Healy's eccentric look in the video, such as orange hair and a purple smokey eye, was inspired by Lady Gaga.

An accompanying music video, directed by Diane Martel, was released on 31 May 2018. Speaking on the visual, Healy said: "I wanted to capture the excitement and the kind of frenetic energy that was in 'Love Me'." The video opens with Healy laying on a therapy bed, discussing his psyche and confidential thoughts regarding his personal issues, saying: "You know, the best thing is to actually be as earnest as I feel; because I know what I'm doing, just everything I do, it knows what it is." The psychologist that he turns to is revealed to be a teddy bear statue wearing a suit, whom Healy criticises for not being good at his job. In the same moment, a framed college degree dramatically falls off the wall and onto the floor. The singer–shown with bright orange hair and a purple smokey eye–then joins the other members of the 1975–all of whom wear matching black suits–in a mirrored room to jam and dance to the song. Some of the unorganised, mysterious lyrics from the song are presented with closed captioning throughout the video.

Rania Aniftos of Billboard said the 1975 delivered a high-energy video equal to the "electrifying" song. Courtney Gould of Soundigest thought the therapy scene is meant to symbolise Healy's personal growth and overall changes as he has aged, while the teddy bear signifies how the singer is unable to find solutions to his problems through others' help.
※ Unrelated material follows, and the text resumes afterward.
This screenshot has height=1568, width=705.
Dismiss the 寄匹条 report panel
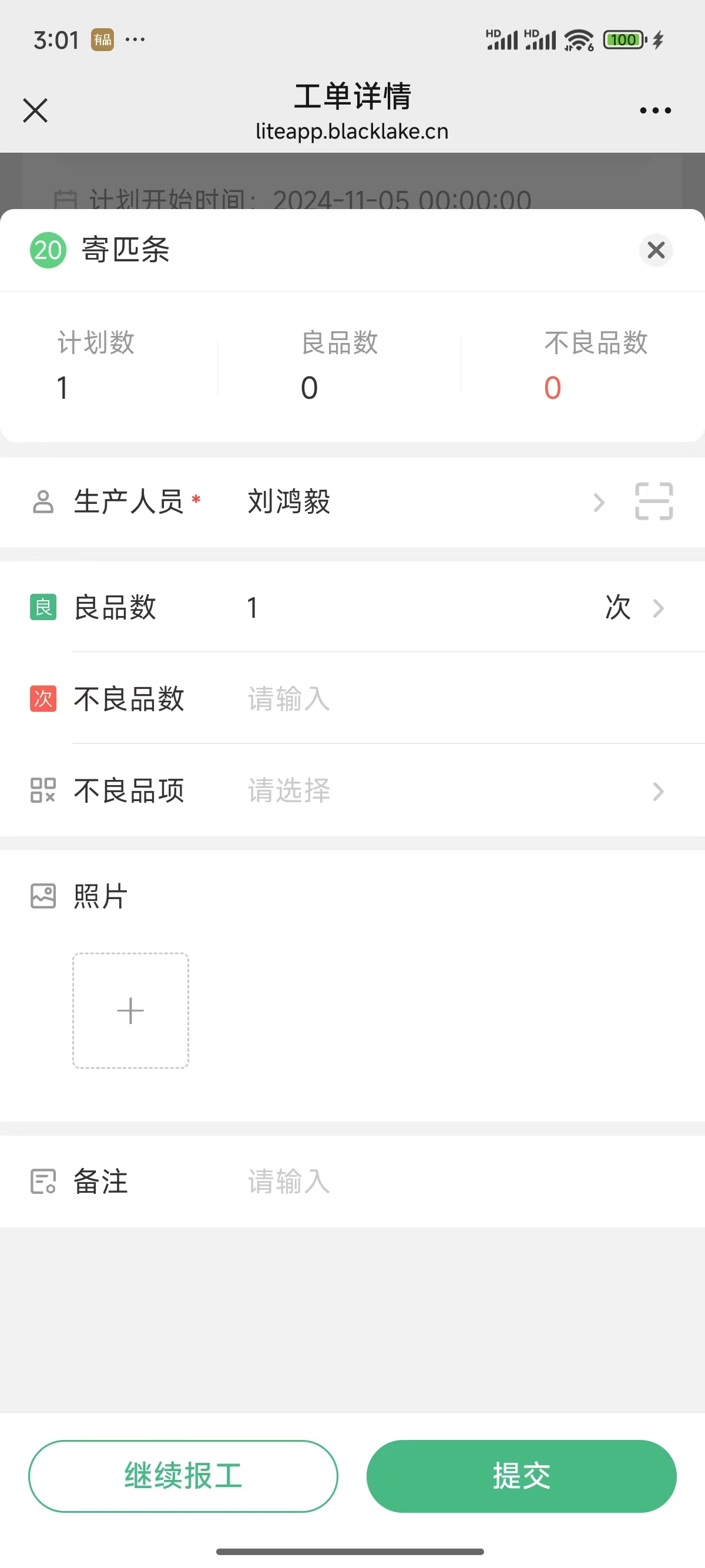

Overall, she opined the visual represents Healy's discovery that he is the only person who can help navigate his life.
Healy later revealed that his eccentric appearance in the visual was inspired by Lady Gaga, while the mirrored room is a metaphor for self-reflection.

== Credits and personnel ==
Credits were adapted from A Brief Inquiry into Online Relationships album liner notes.

- Matthew Healy – composer, producer, guitar, vocals
- George Daniel – composer, producer, programming, drums, synthesizer
- Adam Hann – composer, guitar
- Ross MacDonald – composer, bass guitar
- Luke Gibbs – recording engineer
- Robin Schmidt – mastering engineer
- Mike Crossey – mixer

== Charts ==

===Weekly charts===

Chart performance for "Give Yourself a Try"
| Chart (2018) | Peak position |
|---|---|
| Australia (ARIA) | 94 |
| Ireland (IRMA) | 51 |
| Scotland Singles (OCC) | 27 |
| UK Singles (OCC) | 22 |
| US Hot Rock & Alternative Songs (Billboard) | 12 |
| US Rock & Alternative Airplay (Billboard) | 19 |

===Year-end charts===

2018 year-end chart performance for "Give Yourself a Try"
| Chart (2018) | Position |
|---|---|
| US Hot Rock & Alternative Songs (Billboard) | 98 |

== Certifications ==

Certifications and sales for "Give Yourself a Try"
| Region | Certification | Certified units/sales |
| United Kingdom (BPI) | Gold | 400,000^{‡} |
^{‡} Sales+streaming figures based on certification alone.